-- BEGIN --

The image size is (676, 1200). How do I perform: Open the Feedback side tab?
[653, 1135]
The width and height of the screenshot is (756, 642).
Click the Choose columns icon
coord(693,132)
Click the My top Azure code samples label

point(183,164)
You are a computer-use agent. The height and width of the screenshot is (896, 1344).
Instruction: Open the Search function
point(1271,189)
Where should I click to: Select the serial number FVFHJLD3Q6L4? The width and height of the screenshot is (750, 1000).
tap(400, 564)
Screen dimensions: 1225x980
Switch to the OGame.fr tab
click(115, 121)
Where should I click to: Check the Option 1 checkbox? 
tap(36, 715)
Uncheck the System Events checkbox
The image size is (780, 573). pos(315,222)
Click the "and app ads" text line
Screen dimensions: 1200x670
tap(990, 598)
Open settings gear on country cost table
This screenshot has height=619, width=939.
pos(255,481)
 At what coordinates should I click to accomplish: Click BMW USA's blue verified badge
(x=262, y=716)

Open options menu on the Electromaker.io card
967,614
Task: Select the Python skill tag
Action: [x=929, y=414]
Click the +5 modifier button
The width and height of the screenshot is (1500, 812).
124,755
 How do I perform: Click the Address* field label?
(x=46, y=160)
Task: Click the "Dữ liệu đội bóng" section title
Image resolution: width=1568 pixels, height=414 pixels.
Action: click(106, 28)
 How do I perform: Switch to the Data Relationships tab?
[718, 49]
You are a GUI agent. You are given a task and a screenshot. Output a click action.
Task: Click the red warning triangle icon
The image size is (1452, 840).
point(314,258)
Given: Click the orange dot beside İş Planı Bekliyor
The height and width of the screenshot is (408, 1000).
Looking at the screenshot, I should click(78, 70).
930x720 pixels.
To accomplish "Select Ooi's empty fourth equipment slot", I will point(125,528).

-- END --

STATED GOAL
Report each line of the listing above that contains the string "width".

RESULT
The width and height of the screenshot is (756, 642).
You are a computer-use agent. The height and width of the screenshot is (896, 1344).
Where should I click to: Select the serial number FVFHJLD3Q6L4? The width and height of the screenshot is (750, 1000).
This screenshot has height=619, width=939.
The width and height of the screenshot is (1500, 812).
Image resolution: width=1568 pixels, height=414 pixels.
The height and width of the screenshot is (408, 1000).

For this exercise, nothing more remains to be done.